Quantum computing offers an alternative paradigm for addressing combinatorial optimization problems compared to classical computing. Despite recent hardware improvements, the execution of empirical quantum optimization experiments at scales known to be hard for state-of-the-art classical solvers is not yet in reach. In this work, we offer a different way to approach combinatorial optimization with near-term quantum computing. Motivated by the promising results observed in using quantum-enhanced Markov chain Monte Carlo (QeMCMC) for approximating complicated probability distributions, we combine ideas of sampling from the device with QeMCMC together with warm-starting and parallel tempering, in the context of combinatorial optimization. We demonstrate empirically that our algorithm recovers the global optima for instances of the Maximum Independent Set problem (MIS) up to 117 decision variables using 117 qubits on IBM quantum hardware. We show early evidence of a scaling advantage of our algorithm compared to similar classical methods for the chosen instances of MIS. MIS is practically relevant across domains like financial services and molecular biology, and, in some cases, already difficult to solve to optimality classically with only a few hundred decision variables.

Figures (8)

• Figure 1: The algorithm workflow. We see a hot, medium and cold replica working together such that the coldest replica eventually converges to the target objective. Objective values of proposed solutions to the MIS problem are plotted against iterations. Each iteration requires drawing samples from the QPU and then classically processing these counts, necessitating a close exchange of information between quantum and classical hardware.

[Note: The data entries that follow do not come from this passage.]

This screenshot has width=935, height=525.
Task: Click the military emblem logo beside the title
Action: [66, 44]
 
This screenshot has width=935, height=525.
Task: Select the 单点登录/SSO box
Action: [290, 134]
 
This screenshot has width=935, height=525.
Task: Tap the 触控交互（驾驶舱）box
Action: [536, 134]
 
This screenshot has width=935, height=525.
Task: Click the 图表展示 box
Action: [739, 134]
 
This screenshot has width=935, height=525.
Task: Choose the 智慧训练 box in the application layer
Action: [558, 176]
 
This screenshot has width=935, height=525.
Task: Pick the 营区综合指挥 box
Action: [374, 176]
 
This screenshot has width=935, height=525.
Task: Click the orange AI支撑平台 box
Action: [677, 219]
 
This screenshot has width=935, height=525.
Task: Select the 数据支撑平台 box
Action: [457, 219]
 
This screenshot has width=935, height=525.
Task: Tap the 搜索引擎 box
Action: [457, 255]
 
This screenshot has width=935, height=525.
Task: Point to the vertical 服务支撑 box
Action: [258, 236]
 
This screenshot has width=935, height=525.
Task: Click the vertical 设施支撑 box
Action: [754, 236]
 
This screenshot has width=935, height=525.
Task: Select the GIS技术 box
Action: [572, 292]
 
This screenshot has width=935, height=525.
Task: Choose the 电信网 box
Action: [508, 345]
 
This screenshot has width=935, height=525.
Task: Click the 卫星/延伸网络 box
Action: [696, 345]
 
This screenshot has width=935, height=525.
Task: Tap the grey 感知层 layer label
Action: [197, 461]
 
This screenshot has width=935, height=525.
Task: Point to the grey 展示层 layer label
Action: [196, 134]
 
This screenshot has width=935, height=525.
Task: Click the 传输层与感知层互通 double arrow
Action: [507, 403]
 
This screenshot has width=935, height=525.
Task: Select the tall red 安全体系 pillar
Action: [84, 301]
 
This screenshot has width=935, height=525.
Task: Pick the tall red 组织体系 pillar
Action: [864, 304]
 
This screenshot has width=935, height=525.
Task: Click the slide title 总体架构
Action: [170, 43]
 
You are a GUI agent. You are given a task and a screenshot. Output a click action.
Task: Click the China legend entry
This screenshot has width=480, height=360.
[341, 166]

• Figure 2: Parallel tempering experiment run on ibm_boston for the 117-node MIS problem. The left axis indicates the progress of objective values per iteration. We see the global optimum is found after $151$ iterations, with $10,000$ shots per iteration and a random sample taken from a smaller portion of these. The Hamming distance between accepted solutions is also plotted for each iteration for the winning replica in orange, corresponding to the right axis.
• Figure 3: Comparison of experimental setups for 117 node problem instance experiments. Simulations of the quantum-enhanced algorithm are compared to classical MCMC methods used to find the target objective. In the top plot, we present an MPS simulation of the quantum-enhanced algorithm. Across ten repeats, the target objective is found after a median of $\sim90,000$ iterations for the coldest replica, with $1-$shot per iteration. The middle plot shows a comparison to a classical MCMC simulation, which also uses $1-$shot per iteration. Across ten repeats, the target objective is found in $4,000 - 8,000$ iterations for the coldest replica, with a median of $\sim6,000$ shots, or iterations. Finally, in the bottom plot, we display another classical MCMC simulation, where across ten repeats, the target objective is found in $4,000 - 8,000$ iterations for the coldest replica, with a median of $\sim5,000$ iterations, in this case using $10,000$ shots per iteration and a random sample taken from the best ten proposals.
• Figure 4: A summary of anticipated performance scaling in terms of shots and iterations of the classical vs. quantum-enhanced algorithm. Median iterations to converge are reported for the 17, 52 and 117 node graphs after ten repeated tests of the classical and quantum-enhanced algorithms. A line of best fit provides us with a naïve indication of scaling behavior as to how we anticipate each method to perform with increasing problem instance size. On the left, we present anticipated performance scaling in terms of shots for the classical vs. simulated quantum-enhanced algorithm, using the Qiskit Aer MPS simulator. On the right, we see anticipated performance scaling in terms of iterations of the classical vs. quantum-enhanced algorithm, both simulated and run on real hardware.
• Figure 5: Theoretical distribution for a five node MIS problem instance, for a range of (dimensionless) temperatures $T$.